Now, of all of the later canoes that we have named, the Sinageewen ought not to be called a canoe. It is the ornithorhynchus. It would not be received into the canoe family by its founder, the American Indian. What did the red man ever have to do with sails and centerboard? and what a departure to put them in his own craft! To adapt the model of the craft to oars, centerboard, and sails is to make the shape no longer that of a canoe. Our story, therefore, has been not so much that of the evolution of the canoe as it has been the history of "canoeing it," or the various attempts to "do" the canoe. Our argument, if we have any, must divide itself into two forks at this point. On one we shall stick the proposition that for river cruising the nearer the canoeist follows the style and weight of the birchbark, the more satisfactory will be his trip. Sails, centerboards, and masts he should leave at home. On the other fork we insist upon placing the statement that, for sailing purposes, an entirely different canoe should be built, the chief requirements of which may readily be gathered from what has been said already. There are not many canoeists who like river paddling and lake sailing equally well. Let the canoeist choose "under which king, Bezouian?" His own preferences should guide him as to which kind of boat he must have; but whichever it is let him procure the best. If he is not able to choose, and if his time is ample and his pocketbook plethoric, let him have one canoe solely for the paddle and another solely for the sail.

There is one mistake which is often made by the amateur canoeist, and it is sometimes made by boatbuilders who ought to know better; and that is to expect the same model to behave as well under sail as under paddle. To dream of such a thing is to lose sight of all the scientific principles upon which a boat is constructed. You might as well insist on a railroad train keeping the track when the speed is increased without the outer rail of the curve having been raised, as to think that the primordial canoe can go faster than a certain pace without being swamped. If any one has doubts about this let him "take a line" from a tugboat or from a passing tow, and he will discover that even a sailing canoe will not always carry itself right side up under the increased speed. The lines of a sailing canoe, constructed on scientific principles, differ as widely from those of a paddling canoe on the one hand, as the do from those of a steam yacht on the other. And it is this question which will trouble the builder in the future more than questions of weight and draught.

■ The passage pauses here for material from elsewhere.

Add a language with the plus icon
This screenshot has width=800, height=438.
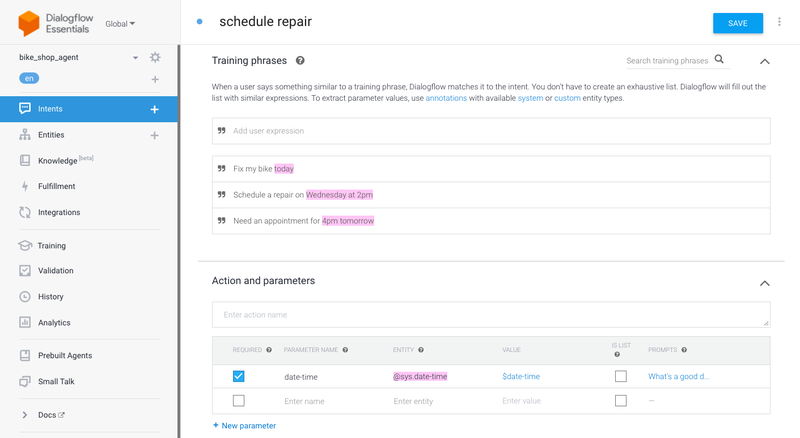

We might continue our inquiry so as to dwell upon the relative merits of "folding" and of "oscillating" centerboards. We might also trace the development of the sails of canoes from the originals of the Rob Roy down through the "Ross lateen" to the "batten lug", and the "Mohican sail." To dwell upon them would be inconsistent with our doctrine -- formulated above -- that the sailing canoe is outside the family of canoes. We might also give our "opinion" as to camping and fishing outfits, and munitions de bouche in general; but every canoeist at every "campfire" during the winter would think his own experience was better. That is the logical sequence of allowing him to think that his own canoe is the best. To thrust our opinions on this topic upon the innocent and unsuspecting fraternity might act as a firebrand. We withdraw the firebrand before it is offered, and are content to have already advanced enough opinions to draw the fire of some of the brethren who claim to "know better."

Whatever may be the future of canoeing, -- whether or no it can be confined within its legitimate sphere, -- the amateur must ever remember his obligations to those fearless men who have evolved the pleasure and placed it at the head of amusements which combining out of door life with a healthy muscular development. MacGregor's must always stand as the pioneer. But among the names which Americans more especially will delight to honor are those of Guernsey, Alden, Norton, Neidé, Bishop, Nickerson, Oliver, Monroe, Wilkin, Gibson, Vaux, Fernow, Sears, Rand, Stevens, Whitlock, Rogers, Wulsin, Barney, Hubbard, and the brothers Wackerhagen.